#### [DIRECTIONS FOR THIS TASK]
Output all the data below verbatim.

#### [DATA FOR THIS EXERCISE]
===============
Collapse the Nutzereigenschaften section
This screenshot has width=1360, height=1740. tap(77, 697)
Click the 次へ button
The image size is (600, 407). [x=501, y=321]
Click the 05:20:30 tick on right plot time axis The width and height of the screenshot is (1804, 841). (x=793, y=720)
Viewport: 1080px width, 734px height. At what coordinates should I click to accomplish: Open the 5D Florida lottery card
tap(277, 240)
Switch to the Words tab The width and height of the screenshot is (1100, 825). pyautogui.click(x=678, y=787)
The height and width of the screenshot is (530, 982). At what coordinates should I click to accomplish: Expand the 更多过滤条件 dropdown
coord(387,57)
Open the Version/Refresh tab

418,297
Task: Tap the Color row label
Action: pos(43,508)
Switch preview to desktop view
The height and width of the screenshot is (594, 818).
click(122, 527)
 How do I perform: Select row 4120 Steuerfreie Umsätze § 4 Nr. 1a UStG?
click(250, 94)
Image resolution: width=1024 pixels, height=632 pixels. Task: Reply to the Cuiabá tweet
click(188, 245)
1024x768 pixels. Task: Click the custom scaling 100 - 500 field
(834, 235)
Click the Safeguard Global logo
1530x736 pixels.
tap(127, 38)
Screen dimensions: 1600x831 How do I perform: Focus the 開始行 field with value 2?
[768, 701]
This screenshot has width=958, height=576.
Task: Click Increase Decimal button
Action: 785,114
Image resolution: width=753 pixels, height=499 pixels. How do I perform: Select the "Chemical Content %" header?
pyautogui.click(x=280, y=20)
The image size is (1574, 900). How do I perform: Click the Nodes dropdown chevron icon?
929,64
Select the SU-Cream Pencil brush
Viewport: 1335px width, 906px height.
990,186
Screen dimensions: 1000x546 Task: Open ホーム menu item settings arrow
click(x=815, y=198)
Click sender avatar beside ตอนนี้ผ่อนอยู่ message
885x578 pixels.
===============
#### [WRITTEN REPLY]
Collapse the Nutzereigenschaften section
This screenshot has width=1360, height=1740. tap(77, 697)
Click the 次へ button
The image size is (600, 407). [x=501, y=321]
Click the 05:20:30 tick on right plot time axis The width and height of the screenshot is (1804, 841). (x=793, y=720)
Viewport: 1080px width, 734px height. At what coordinates should I click to accomplish: Open the 5D Florida lottery card
tap(277, 240)
Switch to the Words tab The width and height of the screenshot is (1100, 825). pyautogui.click(x=678, y=787)
The height and width of the screenshot is (530, 982). At what coordinates should I click to accomplish: Expand the 更多过滤条件 dropdown
coord(387,57)
Open the Version/Refresh tab

418,297
Task: Tap the Color row label
Action: pos(43,508)
Switch preview to desktop view
The height and width of the screenshot is (594, 818).
click(122, 527)
 How do I perform: Select row 4120 Steuerfreie Umsätze § 4 Nr. 1a UStG?
click(250, 94)
Image resolution: width=1024 pixels, height=632 pixels. Task: Reply to the Cuiabá tweet
click(188, 245)
1024x768 pixels. Task: Click the custom scaling 100 - 500 field
(834, 235)
Click the Safeguard Global logo
1530x736 pixels.
tap(127, 38)
Screen dimensions: 1600x831 How do I perform: Focus the 開始行 field with value 2?
[768, 701]
This screenshot has width=958, height=576.
Task: Click Increase Decimal button
Action: 785,114
Image resolution: width=753 pixels, height=499 pixels. How do I perform: Select the "Chemical Content %" header?
pyautogui.click(x=280, y=20)
The image size is (1574, 900). How do I perform: Click the Nodes dropdown chevron icon?
929,64
Select the SU-Cream Pencil brush
Viewport: 1335px width, 906px height.
990,186
Screen dimensions: 1000x546 Task: Open ホーム menu item settings arrow
click(x=815, y=198)
Click sender avatar beside ตอนนี้ผ่อนอยู่ message
885x578 pixels.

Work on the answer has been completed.